Responses to Hardware Failures

If a serious system problem occurs, such as a system panic or physical

disruption of the SPU's circuits, Serviceguard recognizes a node failure

and transfers the packages currently running on that node to an

adoptive node elsewhere in the cluster. The new location for each

package is determined by that package's configuration file, which lists

primary and alternate nodes for the package. Transfer of a package to

another node does not transfer the program counter. Processes in a

transferred package will restart from the beginning. In order for an

application to be expeditiously restarted after a failure, it must be

“crash-tolerant”; that is, all processes in the package must be written so

that they can detect such a restart.
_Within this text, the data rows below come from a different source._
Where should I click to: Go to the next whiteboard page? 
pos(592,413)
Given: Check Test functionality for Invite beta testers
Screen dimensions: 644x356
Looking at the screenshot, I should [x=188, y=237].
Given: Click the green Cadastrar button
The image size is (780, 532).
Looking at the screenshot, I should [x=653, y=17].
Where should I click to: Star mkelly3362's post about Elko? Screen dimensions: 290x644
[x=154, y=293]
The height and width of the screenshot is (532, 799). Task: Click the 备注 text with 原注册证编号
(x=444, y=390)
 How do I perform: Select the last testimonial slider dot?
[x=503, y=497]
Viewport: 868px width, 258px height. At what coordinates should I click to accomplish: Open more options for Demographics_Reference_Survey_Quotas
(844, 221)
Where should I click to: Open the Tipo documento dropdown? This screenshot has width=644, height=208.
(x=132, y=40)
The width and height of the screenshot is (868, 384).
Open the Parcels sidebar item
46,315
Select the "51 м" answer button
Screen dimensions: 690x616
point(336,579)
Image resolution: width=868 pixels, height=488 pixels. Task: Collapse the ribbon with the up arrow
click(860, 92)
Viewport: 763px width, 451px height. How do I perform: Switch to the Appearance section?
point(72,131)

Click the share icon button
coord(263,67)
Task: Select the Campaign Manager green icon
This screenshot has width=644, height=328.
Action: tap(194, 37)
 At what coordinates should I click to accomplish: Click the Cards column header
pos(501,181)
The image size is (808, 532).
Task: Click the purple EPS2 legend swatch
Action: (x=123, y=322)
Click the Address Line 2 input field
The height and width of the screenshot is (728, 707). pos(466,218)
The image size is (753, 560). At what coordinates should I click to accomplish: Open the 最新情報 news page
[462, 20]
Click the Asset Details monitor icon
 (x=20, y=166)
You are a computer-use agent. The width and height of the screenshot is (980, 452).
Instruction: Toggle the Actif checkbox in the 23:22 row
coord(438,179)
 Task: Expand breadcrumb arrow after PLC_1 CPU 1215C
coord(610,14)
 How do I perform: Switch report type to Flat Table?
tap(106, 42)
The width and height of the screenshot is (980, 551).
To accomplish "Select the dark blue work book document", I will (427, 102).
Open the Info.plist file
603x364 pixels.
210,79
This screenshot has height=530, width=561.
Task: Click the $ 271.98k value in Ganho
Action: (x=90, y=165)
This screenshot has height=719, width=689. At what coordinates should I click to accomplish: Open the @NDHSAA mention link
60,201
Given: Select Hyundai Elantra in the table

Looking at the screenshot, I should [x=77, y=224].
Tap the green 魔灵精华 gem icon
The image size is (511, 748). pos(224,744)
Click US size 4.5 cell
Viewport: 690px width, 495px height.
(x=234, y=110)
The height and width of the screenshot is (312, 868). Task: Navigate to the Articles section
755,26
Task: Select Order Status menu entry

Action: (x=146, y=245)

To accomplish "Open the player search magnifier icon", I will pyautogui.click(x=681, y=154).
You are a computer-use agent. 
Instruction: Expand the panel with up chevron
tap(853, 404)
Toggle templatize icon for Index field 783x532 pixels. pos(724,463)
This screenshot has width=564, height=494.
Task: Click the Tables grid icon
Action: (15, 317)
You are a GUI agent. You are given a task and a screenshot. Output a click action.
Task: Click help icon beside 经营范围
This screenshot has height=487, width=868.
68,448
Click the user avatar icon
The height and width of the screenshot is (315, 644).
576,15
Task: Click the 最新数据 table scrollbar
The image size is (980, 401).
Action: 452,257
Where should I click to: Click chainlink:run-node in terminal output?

This is the same application design

required for restart after a normal system crash.

In the event of a LAN interface failure, bonding provides a backup path

for IP messages. If a heartbeat LAN interface fails and no redundant

heartbeat is configured, the node fails with a TOC. If a monitored data

LAN interface fails without a standby, the node fails with a TOC only if

NODE_FAILFAST_ENABLED (described further in the “Planning” chapter

under “Package Configuration Planning”) is set to YES for the package.

Disk monitoring provides additional protection. You can configure

packages to be dependent on the health of disks, so that when a disk

monitor reports a problem, the package can fail over to another node.

Serviceguard does not respond directly to power failures, although a loss

of power to an individual cluster component may appear to Serviceguard

like the failure of that component, and will result in the appropriate

switching behavior. Power protection is provided by HP-supported

uninterruptible power supplies (UPS), such as HP PowerTrust.